The Centers for Disease Control and Prevention is making personnel changes at the lab where dozens of scientists and staff were exposed to anthrax.

Sources told Reuters that the director of the Bioterror Rapid Response and Advanced Technology Laboratory, Mike Farrell, has been reassigned while the CDC investigates the incident. However, the CDC would not confirm the name to CBS News. CDC spokesman Tom Skinner declined to comment on Farrell for Reuters. Calls and e-mail to Farrell were not returned.

Anthrax accident: CDC scientists may have been put at serious risk 02:14

As many as 84 employees of the lab on the CDC's Atlanta campus may have been accidentally exposed to live anthrax bacteria earlier this month when safety protocols were not followed.

"Out of an abundance of caution, CDC is taking aggressive steps to protect the health of all involved, including protective courses of antibiotics for potentially exposed staff," the agency said in a statement on Friday. "Based on most of the potential exposure scenarios, the risk of infection is very low."

Investigations begin after CDC anthrax scare 01:32

The workers have been offered an anthrax vaccine or powerful antibiotics to help ward off potentially deadly illness from the bacteria.

According to the CDC, at some point between June 6 and June 13, workers in the bioterror lab did not follow safety procedures while preparing the anthrax bacteria for transfer to different lower-security CDC labs.

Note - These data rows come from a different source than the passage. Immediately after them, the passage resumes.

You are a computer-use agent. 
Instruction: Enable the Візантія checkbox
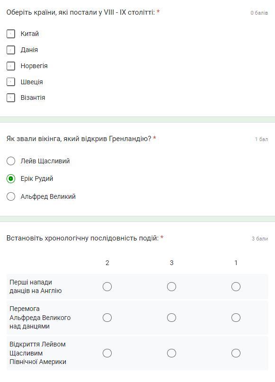coord(11,98)
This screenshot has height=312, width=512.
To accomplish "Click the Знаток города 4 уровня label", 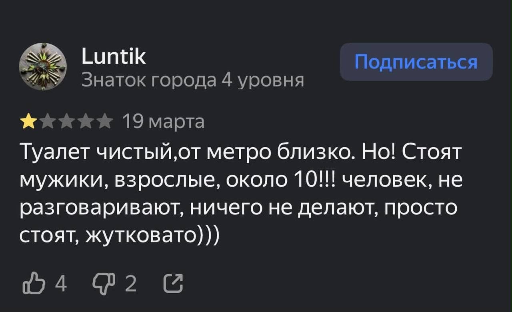I will click(192, 80).
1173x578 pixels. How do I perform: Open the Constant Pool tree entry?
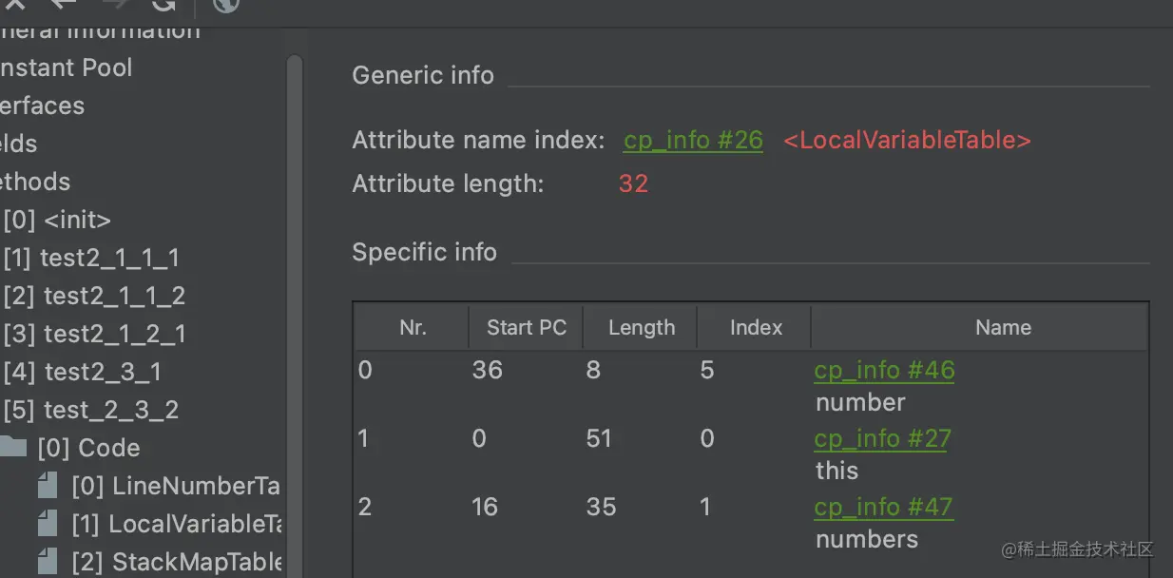(65, 68)
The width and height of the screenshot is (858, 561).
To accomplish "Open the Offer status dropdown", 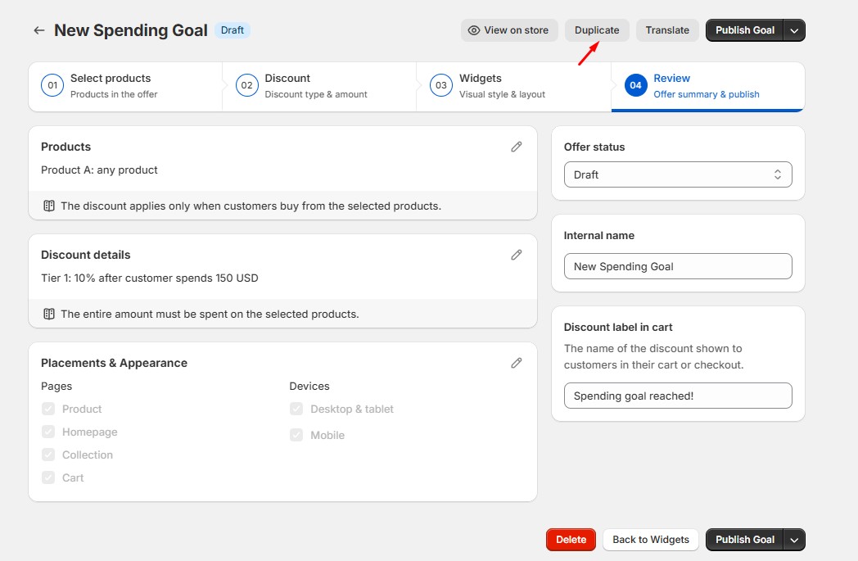I will pos(678,174).
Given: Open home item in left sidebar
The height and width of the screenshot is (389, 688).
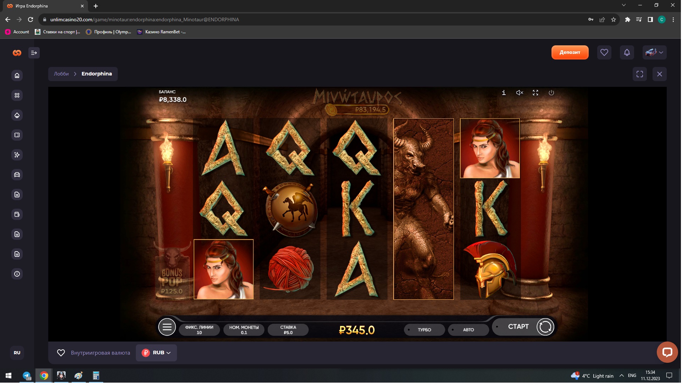Looking at the screenshot, I should [17, 75].
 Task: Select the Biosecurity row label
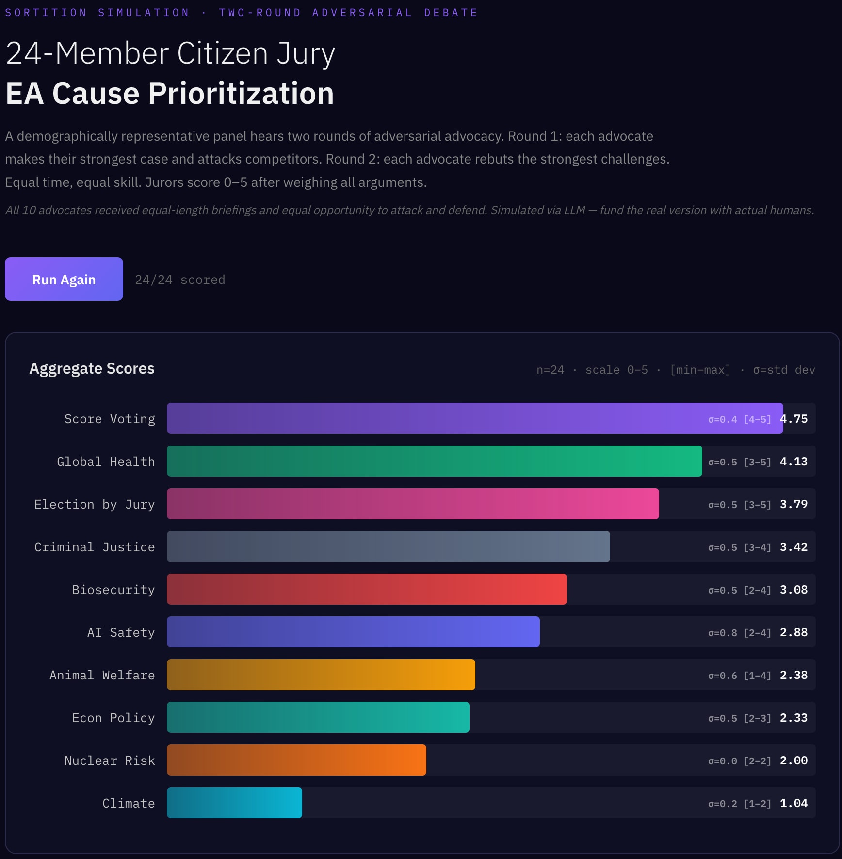[113, 590]
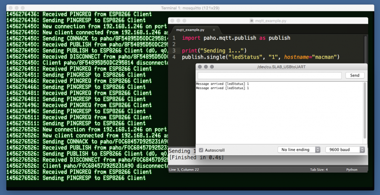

"Workers, believing the samples were inactivated, were not wearing adequate personal protective equipment while handling the material," the agency explained in the statement. "Environmental sampling was done, lab and hallway areas were decontaminated and laboratories will be re-opened when safe to operate."

The CDC says other scientists at the facility, families of employees and the general public are not at risk of anthrax infection and don't need to take medical action.

Anthrax bacteria can be naturally found in soil, and infections in humans are rare. Depending on the extent of the infection, symptoms may include blisters, nausea, vomiting, chest pain, high fever and meningitis. If anthrax is aerosolized and inhaled, it can cause a deadly respiratory infection.

In 2001, five people died from anthrax mailed in anonymous letters. The government determined in 2008 that the attacks were the work of Army scientist Bruce Ivins, who committed suicide while under investigation.